▶ **THE TASK**:
Rewrite every line of the items below, swapping "screenshot" for "image" wherever it occurs and changing nothing else. Omit the pictures from your answer.

=======

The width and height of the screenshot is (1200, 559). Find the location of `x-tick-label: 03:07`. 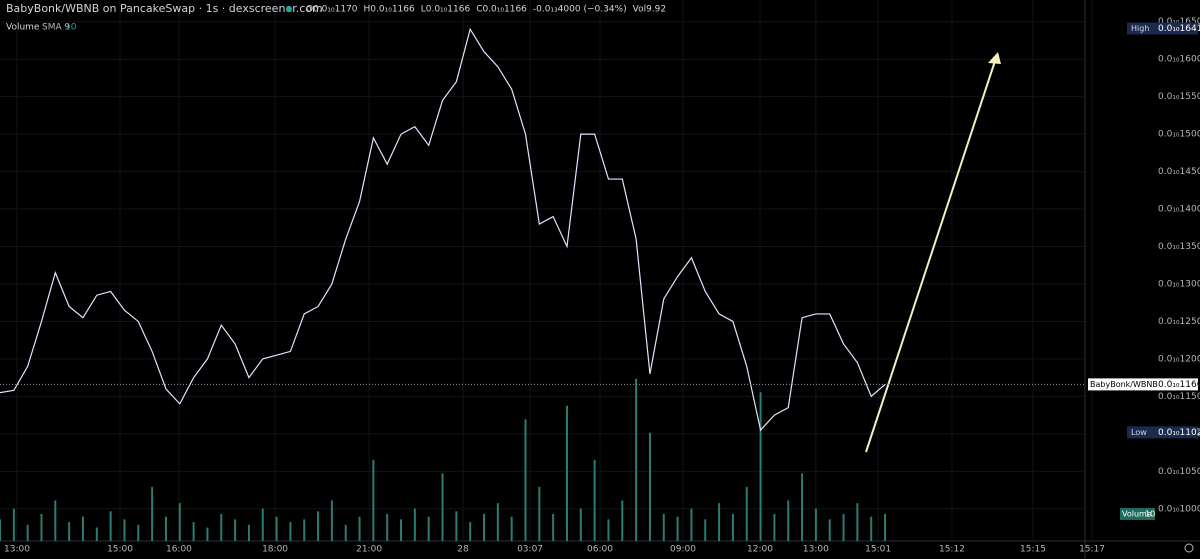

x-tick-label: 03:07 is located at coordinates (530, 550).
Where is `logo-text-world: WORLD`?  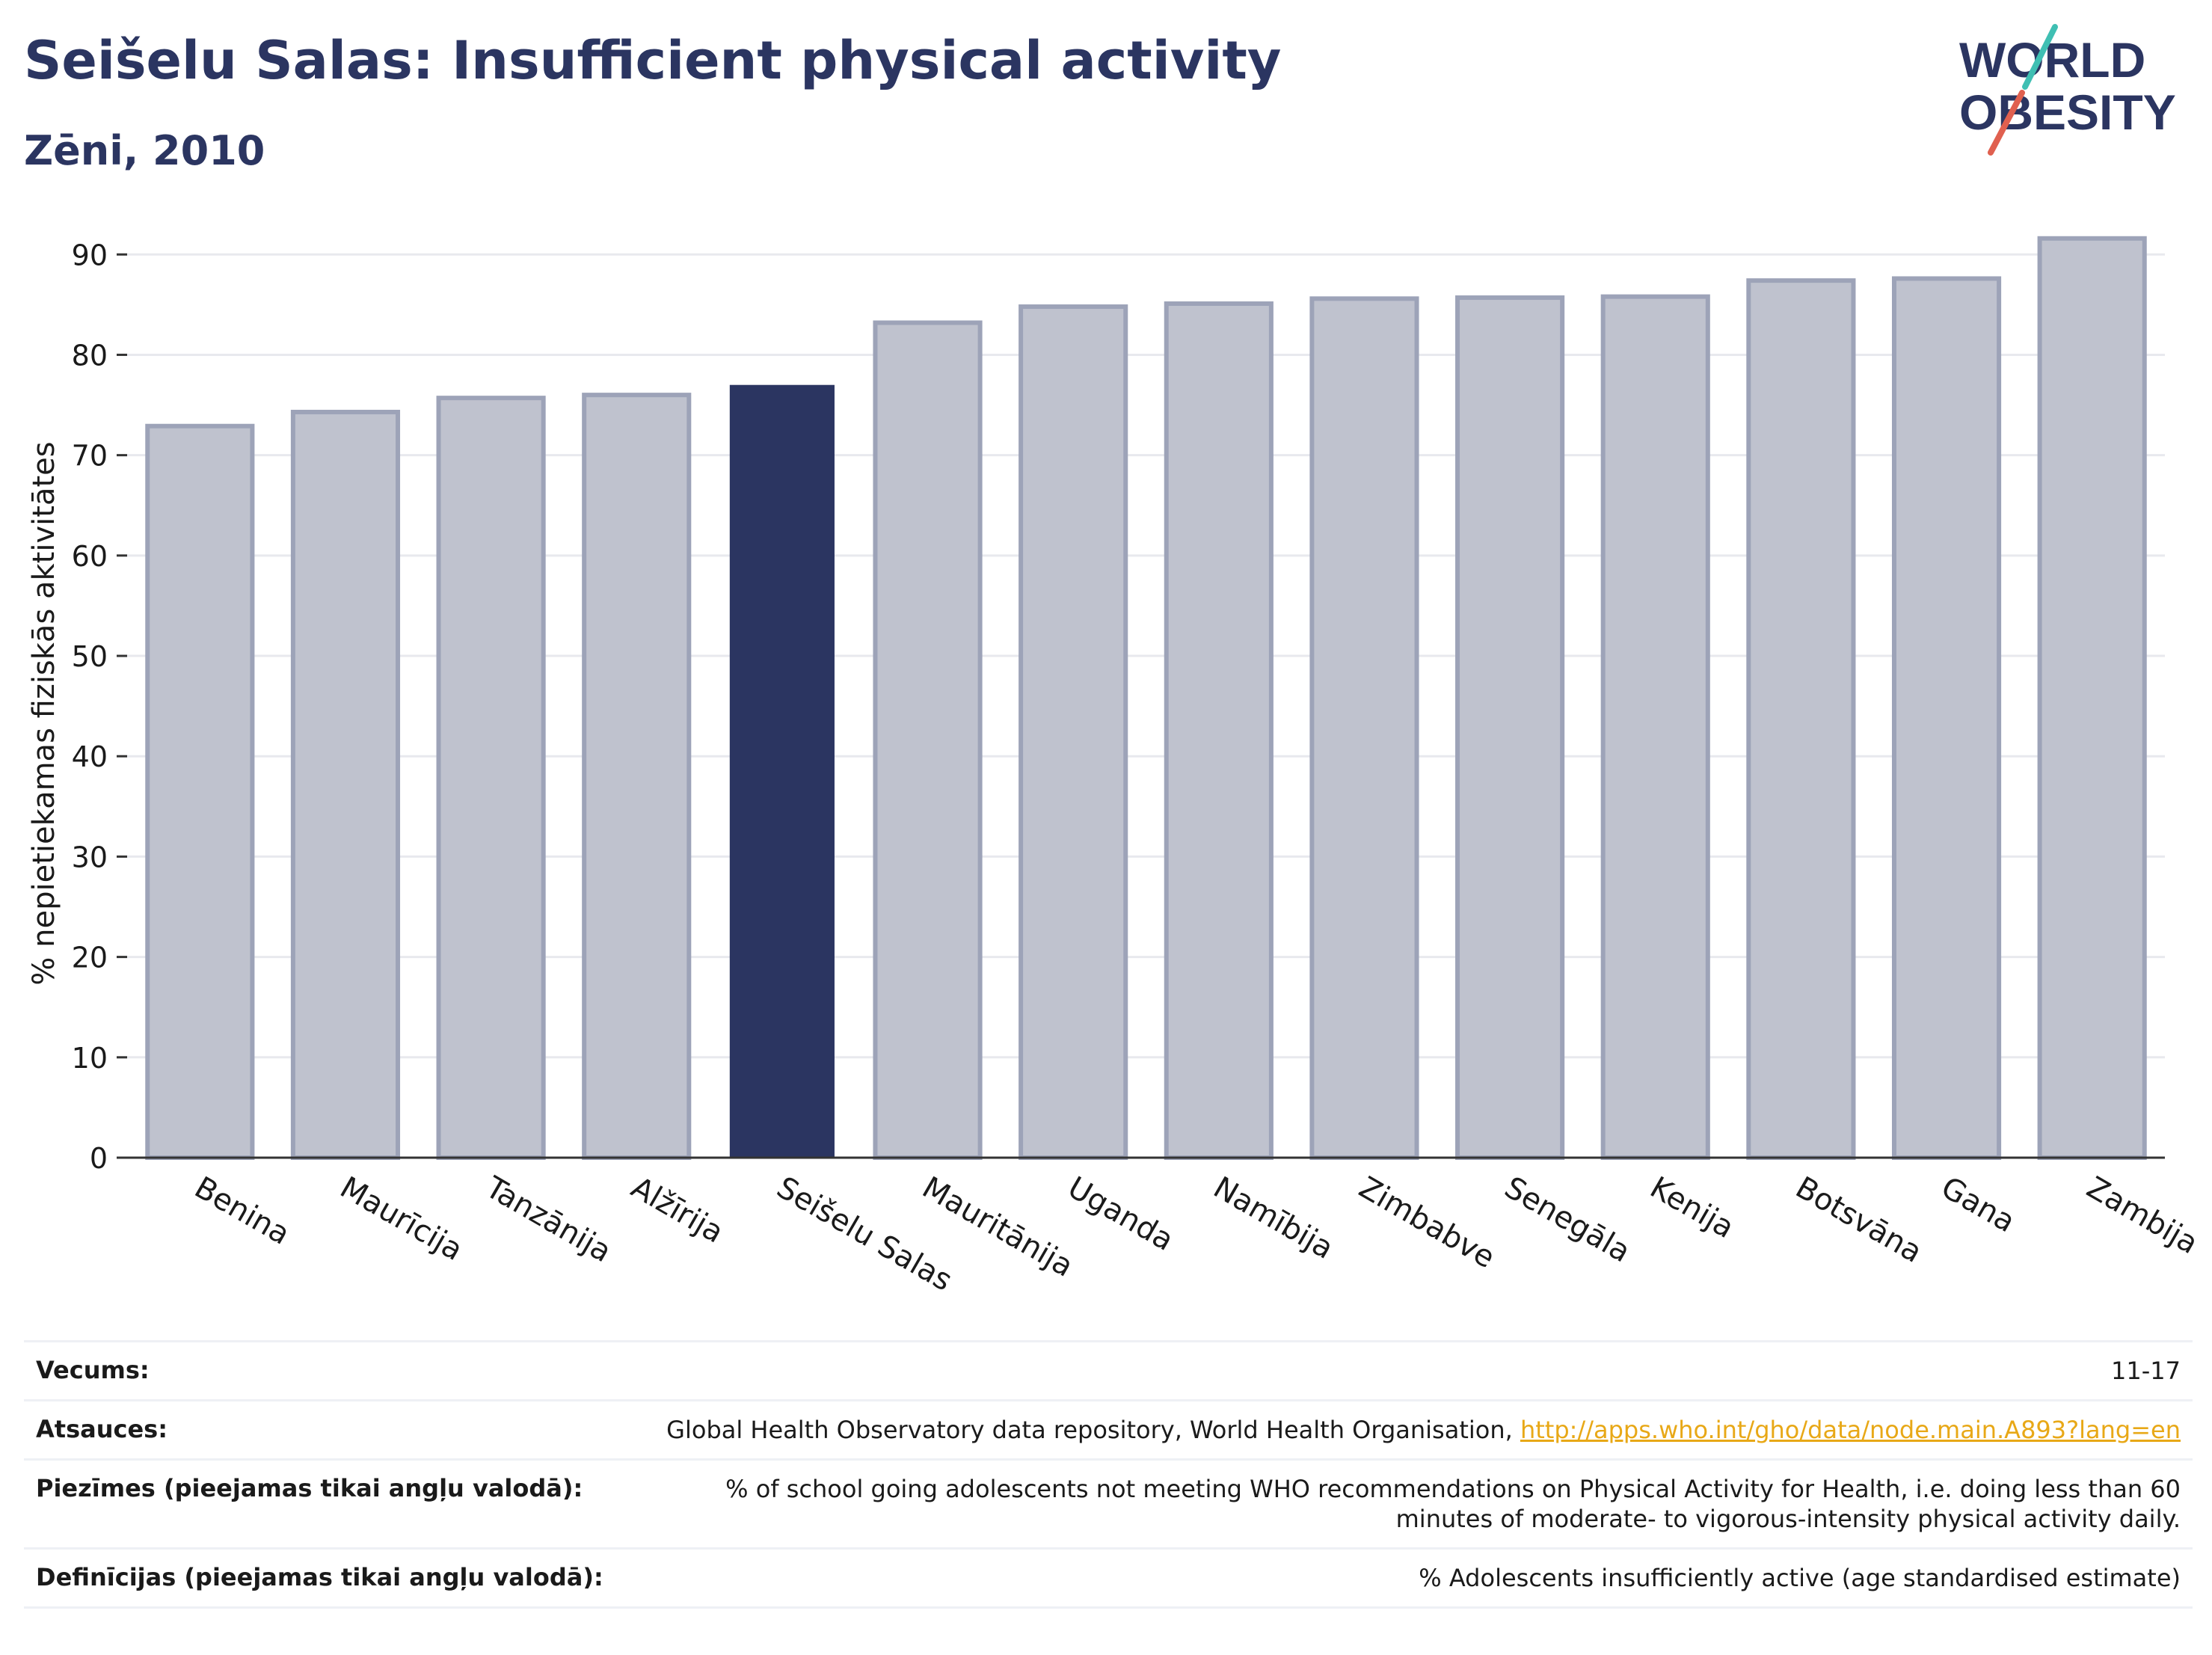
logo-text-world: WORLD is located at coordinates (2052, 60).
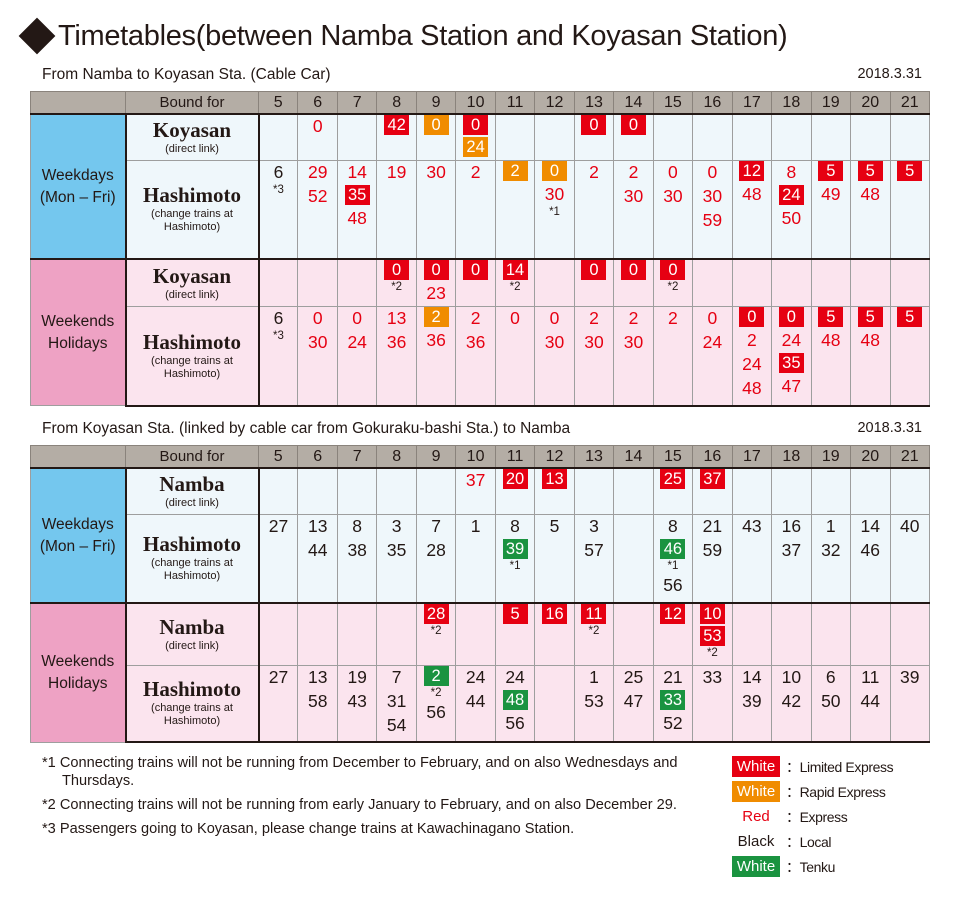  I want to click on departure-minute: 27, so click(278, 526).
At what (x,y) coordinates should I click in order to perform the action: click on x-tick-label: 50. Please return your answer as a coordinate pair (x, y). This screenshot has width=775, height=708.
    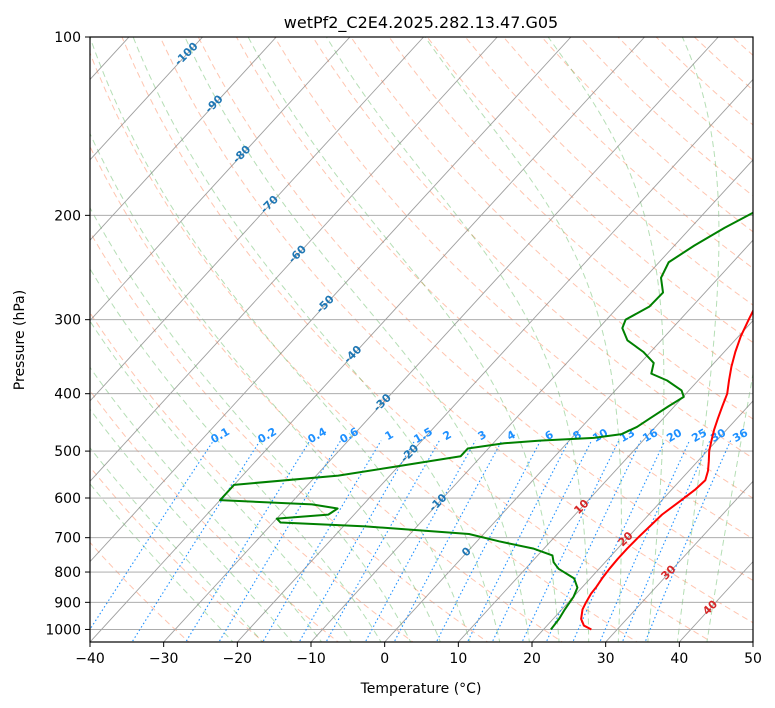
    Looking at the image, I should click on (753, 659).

=======

▶ **ANSWER TO THIS TASK**:
The width and height of the image is (1200, 559). Find the location of `x-tick-label: 03:07`. 

x-tick-label: 03:07 is located at coordinates (530, 550).
Where is `logo-text-world: WORLD`?  
logo-text-world: WORLD is located at coordinates (2052, 60).
  I want to click on departure-minute: 27, so click(278, 526).
At what (x,y) coordinates should I click in order to perform the action: click on x-tick-label: 50. Please return your answer as a coordinate pair (x, y). This image has width=775, height=708.
    Looking at the image, I should click on (753, 659).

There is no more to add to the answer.